**WRITTEN REQUEST 1:**
Print the part of the Bayesian linear regression article between "Let's now turn" and "standard deviation $\sigma$.", inclusive.
**WRITTEN REQUEST 2:**
The opening paragraph of the Bayesian linear regression article names topics QuantStart has already covered. List every one of them.
**WRITTEN REQUEST 3:**
Go on with the Bayesian linear regression article from its last sentence.

**PASSAGE:**
-----
Bayesian Linear Regression Models with PyMC3

To date on QuantStart we have introduced Bayesian statistics, inferred a binomial proportion analytically with conjugate priors and have described the basics of Markov Chain Monte Carlo via the Metropolis algorithm. In this article we are going to introduce regression modelling in the Bayesian framework and carry out inference using the PyMC3 MCMC library.

We will begin by recapping the classical, or frequentist, approach to multiple linear regression. Then we will discuss how a Bayesian thinks of linear regression. We will briefly describe the concept of a Generalised Linear Model (GLM), as this is necessary to understand the clean syntax of model descriptions in PyMC3.

Subsequent to the description of these models we will simulate some linear data with noise and then use PyMC3 to produce posterior distributions for the parameters of the model. If you recall, this is the same procedure we carried out when discussing time series models such as ARMA and GARCH. This "simulate and fit" process not only helps us understand the model, but also checks that we are fitting it correctly when we know the "true" parameter values.

Let's now turn our attention to the frequentist approach to linear regression.

Frequentist Linear Regression

The frequentist, or classical, approach to multiple linear regression assumes a model of the form (Hastie et al):

\begin{eqnarray} f \left( \mathbf{X} \right) = \beta_0 + \sum_{j=1}^p \mathbf{X}_j \beta_j + \epsilon = \beta^T \mathbf{X} + \epsilon \end{eqnarray}

Where, $\beta^T$ is the transpose of the coefficient vector $\beta$ and $\epsilon \sim \mathcal{N}(0,\sigma^2)$ is the measurement error, normally distributed with mean zero and standard deviation $\sigma$.

That is, our model $f(\mathbf{X})$ is linear in the predictors, $\mathbf{X}$, with some associated measurement error.

If we have a set of training data $(x_1, y_1), \ldots, (x_N, y_N)$ then the goal is to estimate the $\beta$ coefficients, which provide the best linear fit to the data. Geometrically, this means we need to find the orientation of the hyperplane that best linearly characterises the data.
-----
**RECORD EXCERPTS:**

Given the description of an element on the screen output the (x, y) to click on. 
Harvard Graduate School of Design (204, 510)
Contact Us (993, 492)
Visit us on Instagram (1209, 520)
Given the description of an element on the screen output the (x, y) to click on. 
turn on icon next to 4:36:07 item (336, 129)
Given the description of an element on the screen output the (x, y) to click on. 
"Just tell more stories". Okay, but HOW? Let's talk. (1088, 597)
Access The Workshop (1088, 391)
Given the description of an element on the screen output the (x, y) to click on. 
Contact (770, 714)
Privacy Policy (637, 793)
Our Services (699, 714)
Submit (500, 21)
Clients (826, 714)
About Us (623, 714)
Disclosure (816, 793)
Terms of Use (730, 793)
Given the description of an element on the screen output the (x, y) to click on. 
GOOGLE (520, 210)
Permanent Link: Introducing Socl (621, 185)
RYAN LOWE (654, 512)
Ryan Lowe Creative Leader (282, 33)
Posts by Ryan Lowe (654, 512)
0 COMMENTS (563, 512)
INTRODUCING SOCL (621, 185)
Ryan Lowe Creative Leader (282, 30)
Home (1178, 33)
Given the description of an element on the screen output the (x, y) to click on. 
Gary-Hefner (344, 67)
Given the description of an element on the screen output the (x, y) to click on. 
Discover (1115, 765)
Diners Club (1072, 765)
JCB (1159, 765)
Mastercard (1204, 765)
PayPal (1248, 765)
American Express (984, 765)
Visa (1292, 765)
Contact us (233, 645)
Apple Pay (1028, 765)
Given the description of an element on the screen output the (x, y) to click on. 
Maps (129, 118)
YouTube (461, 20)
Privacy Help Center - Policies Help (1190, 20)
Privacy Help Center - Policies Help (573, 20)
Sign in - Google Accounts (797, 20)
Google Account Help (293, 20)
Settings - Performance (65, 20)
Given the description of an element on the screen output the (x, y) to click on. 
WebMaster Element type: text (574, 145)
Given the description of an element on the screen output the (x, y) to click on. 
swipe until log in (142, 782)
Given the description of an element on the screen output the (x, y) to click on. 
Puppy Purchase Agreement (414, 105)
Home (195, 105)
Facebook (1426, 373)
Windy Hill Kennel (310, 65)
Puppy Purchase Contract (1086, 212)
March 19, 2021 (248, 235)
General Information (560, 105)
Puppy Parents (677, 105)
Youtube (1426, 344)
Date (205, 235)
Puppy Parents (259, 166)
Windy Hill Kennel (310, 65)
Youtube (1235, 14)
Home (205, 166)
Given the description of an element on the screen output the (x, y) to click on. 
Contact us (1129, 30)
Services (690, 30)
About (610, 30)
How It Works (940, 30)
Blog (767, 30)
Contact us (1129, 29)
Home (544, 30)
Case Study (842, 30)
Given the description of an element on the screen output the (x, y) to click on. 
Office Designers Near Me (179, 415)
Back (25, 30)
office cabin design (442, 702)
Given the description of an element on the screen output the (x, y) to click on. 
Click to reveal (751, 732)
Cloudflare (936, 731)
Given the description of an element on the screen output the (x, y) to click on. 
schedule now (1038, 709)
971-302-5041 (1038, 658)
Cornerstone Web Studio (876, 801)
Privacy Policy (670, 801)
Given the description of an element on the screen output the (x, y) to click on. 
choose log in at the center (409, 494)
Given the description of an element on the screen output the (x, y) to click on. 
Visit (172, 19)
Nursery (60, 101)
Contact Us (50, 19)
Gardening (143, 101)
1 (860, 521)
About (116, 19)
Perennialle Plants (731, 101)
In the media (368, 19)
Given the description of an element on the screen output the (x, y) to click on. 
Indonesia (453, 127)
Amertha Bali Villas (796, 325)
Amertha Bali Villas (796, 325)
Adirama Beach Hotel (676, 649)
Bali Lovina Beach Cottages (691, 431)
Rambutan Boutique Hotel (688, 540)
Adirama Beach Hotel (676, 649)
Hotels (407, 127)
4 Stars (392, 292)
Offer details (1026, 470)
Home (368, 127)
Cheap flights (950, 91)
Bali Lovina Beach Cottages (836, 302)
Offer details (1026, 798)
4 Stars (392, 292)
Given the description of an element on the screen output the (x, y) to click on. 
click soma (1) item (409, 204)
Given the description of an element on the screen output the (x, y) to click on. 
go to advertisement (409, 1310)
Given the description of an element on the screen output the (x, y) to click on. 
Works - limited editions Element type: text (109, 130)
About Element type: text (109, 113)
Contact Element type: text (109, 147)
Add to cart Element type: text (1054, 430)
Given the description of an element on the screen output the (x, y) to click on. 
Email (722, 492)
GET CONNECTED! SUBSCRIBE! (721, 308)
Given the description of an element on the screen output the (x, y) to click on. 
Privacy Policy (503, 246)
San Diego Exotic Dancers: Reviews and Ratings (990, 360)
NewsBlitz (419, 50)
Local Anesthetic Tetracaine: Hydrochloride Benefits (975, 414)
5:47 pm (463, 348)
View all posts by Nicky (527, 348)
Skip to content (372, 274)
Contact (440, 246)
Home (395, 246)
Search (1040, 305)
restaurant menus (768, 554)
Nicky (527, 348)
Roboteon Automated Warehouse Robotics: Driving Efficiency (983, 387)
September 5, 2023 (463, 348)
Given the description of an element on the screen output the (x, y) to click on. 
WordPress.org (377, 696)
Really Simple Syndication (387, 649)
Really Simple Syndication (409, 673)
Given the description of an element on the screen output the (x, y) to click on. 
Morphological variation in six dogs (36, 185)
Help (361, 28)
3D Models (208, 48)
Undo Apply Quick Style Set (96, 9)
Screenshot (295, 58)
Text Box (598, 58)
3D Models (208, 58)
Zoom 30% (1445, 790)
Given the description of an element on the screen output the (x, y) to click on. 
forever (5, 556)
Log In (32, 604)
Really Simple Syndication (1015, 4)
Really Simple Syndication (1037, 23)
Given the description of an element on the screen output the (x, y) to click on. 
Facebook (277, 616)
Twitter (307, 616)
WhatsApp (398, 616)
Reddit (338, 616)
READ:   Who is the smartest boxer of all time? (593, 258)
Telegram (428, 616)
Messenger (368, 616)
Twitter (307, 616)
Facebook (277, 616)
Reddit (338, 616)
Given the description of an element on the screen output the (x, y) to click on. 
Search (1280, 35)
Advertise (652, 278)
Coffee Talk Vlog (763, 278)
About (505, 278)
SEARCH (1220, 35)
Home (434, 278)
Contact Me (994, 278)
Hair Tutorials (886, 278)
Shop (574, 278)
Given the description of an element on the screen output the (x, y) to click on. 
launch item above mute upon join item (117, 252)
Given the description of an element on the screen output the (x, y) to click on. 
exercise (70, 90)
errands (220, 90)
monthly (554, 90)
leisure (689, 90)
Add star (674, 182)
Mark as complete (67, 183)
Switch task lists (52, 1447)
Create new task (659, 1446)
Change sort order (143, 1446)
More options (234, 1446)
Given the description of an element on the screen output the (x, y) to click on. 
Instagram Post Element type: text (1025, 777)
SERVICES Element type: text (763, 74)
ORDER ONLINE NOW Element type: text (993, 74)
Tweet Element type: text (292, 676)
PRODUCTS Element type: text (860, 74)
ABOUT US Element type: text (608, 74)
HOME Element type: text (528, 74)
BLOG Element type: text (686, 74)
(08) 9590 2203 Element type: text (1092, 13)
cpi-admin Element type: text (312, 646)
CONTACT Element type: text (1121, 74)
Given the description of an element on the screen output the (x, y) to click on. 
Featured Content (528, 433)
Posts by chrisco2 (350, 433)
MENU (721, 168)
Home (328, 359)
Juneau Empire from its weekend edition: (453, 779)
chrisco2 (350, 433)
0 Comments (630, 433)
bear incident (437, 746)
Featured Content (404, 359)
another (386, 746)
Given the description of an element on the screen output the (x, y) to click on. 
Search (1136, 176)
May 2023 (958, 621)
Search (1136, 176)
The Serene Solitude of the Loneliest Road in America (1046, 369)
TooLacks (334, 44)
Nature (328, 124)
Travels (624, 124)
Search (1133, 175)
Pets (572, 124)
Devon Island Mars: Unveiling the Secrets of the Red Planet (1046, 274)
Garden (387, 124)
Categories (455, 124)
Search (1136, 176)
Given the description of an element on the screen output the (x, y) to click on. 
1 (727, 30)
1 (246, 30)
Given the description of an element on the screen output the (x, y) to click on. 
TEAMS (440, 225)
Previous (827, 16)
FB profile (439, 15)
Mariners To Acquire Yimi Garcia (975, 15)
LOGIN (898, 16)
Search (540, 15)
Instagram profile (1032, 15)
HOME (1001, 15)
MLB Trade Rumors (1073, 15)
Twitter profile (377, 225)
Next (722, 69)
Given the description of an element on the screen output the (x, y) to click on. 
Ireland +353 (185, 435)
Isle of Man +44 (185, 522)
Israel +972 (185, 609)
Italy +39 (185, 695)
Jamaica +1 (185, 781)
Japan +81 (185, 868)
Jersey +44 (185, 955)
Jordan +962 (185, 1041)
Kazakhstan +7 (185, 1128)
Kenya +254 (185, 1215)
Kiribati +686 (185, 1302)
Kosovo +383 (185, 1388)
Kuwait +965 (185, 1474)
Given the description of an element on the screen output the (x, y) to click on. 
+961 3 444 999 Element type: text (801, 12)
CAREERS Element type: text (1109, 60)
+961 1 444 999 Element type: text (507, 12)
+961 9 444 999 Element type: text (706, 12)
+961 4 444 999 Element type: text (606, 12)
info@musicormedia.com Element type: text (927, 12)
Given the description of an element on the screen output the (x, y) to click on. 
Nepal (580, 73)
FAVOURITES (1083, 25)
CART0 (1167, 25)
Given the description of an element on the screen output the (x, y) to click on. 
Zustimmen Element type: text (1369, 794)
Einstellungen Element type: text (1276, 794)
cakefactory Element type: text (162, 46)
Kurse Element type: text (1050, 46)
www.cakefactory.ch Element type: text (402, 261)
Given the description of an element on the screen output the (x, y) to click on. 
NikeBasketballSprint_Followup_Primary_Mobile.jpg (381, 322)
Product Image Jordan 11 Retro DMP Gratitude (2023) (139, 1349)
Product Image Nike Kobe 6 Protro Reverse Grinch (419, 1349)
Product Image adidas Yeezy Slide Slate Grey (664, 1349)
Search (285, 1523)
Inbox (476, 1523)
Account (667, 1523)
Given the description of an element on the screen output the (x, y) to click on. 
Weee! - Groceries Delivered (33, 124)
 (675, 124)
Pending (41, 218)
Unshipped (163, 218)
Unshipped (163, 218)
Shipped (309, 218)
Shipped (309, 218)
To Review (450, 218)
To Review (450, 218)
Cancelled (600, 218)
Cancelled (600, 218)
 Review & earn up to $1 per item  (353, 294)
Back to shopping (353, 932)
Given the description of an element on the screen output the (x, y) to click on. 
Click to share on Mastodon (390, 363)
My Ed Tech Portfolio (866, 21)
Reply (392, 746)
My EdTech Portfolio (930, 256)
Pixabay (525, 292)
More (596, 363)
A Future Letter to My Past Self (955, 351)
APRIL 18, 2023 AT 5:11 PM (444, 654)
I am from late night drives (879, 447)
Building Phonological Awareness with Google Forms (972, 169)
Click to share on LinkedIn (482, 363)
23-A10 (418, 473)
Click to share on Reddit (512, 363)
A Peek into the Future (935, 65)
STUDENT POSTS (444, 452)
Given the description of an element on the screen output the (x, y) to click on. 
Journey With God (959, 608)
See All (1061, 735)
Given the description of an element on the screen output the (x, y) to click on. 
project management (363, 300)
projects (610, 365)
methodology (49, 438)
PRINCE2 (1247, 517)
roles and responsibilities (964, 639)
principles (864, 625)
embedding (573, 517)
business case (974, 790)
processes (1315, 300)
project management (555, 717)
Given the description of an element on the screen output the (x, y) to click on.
-----
**RESPONSE 1:**
Let's now turn our attention to the frequentist approach to linear regression.

Frequentist Linear Regression

The frequentist, or classical, approach to multiple linear regression assumes a model of the form (Hastie et al):

\begin{eqnarray} f \left( \mathbf{X} \right) = \beta_0 + \sum_{j=1}^p \mathbf{X}_j \beta_j + \epsilon = \beta^T \mathbf{X} + \epsilon \end{eqnarray}

Where, $\beta^T$ is the transpose of the coefficient vector $\beta$ and $\epsilon \sim \mathcal{N}(0,\sigma^2)$ is the measurement error, normally distributed with mean zero and standard deviation $\sigma$.

**RESPONSE 2:**
- Bayesian statistics
- Inferring a binomial proportion analytically with conjugate priors
- The basics of Markov Chain Monte Carlo via the Metropolis algorithm

**RESPONSE 3:**
"Best" in this case means minimising some form of error function. The most popular method to do this is via ordinary least squares (OLS). If we define the residual sum of squares (RSS), which is the sum of the squared differences between the outputs and the linear regression estimates:

\begin{eqnarray} \text{RSS}(\beta) &=& \sum_{i=1}^{N} (y_i - f(x_i))^2 \\ &=& \sum_{i=1}^{N} (y_i - \beta^T x_i)^2 \end{eqnarray}

Then the goal of OLS is to minimise the RSS, via adjustment of the $\beta$ coefficients. Although we won't derive it here (see Hastie et al for details) the Maximum Likelihood Estimate of $\beta$, which minimises the RSS, is given by:

\begin{eqnarray} \hat{\beta} = (\mathbf{X}^T \mathbf{X})^{-1} \mathbf{X}^T \mathbf{y} \end{eqnarray}

To make a subsequent prediction $y_{N+1}$, given some new data $x_{N+1}$, we simply multiply the components of $x_{N+1}$ by the associated $\beta$ coefficients and obtain $y_{N+1}$.

The important point here is that $\hat{\beta}$ is a point estimate. This means that it is a single value in $\mathbb{R}^{p+1}$. In the Bayesian formulation we will see that the interpretation differs substantially.

Bayesian Linear Regression

In a Bayesian framework, linear regression is stated in a probabilistic manner. That is, we reformulate the above linear regression model to use probability distributions. The syntax for a linear regression in a Bayesian framework looks like this:

\begin{eqnarray} \mathbf{y} \sim \mathcal{N} \left(\beta^T \mathbf{X}, \sigma^2 \mathbf{I} \right) \end{eqnarray}

In words, our response datapoints $\mathbf{y}$ are sampled from a multivariate normal distribution that has a mean equal to the product of the $\beta$ coefficients and the predictors, $\mathbf{X}$, and a variance of $\sigma^2$. Here, $\mathbf{I}$ refers to the identity matrix, which is necessary because the distribution is multivariate.

This is a very different formulation to the frequentist approach. In the frequentist setting there is no mention of probability distributions for anything other than the measurement error. In the Bayesian formulation the entire problem is recast such that the $y_i$ values are samples from a normal distribution.

A common question at this stage is "What is the benefit of doing this?". What do we get out of this reformulation? There are two main reasons for doing so (Wiecki):

  • Prior Distributions: If we have any prior knowledge about the parameters $\beta$, then we can choose prior distributions that reflect this. If we don't, then we can still choose non-informative priors.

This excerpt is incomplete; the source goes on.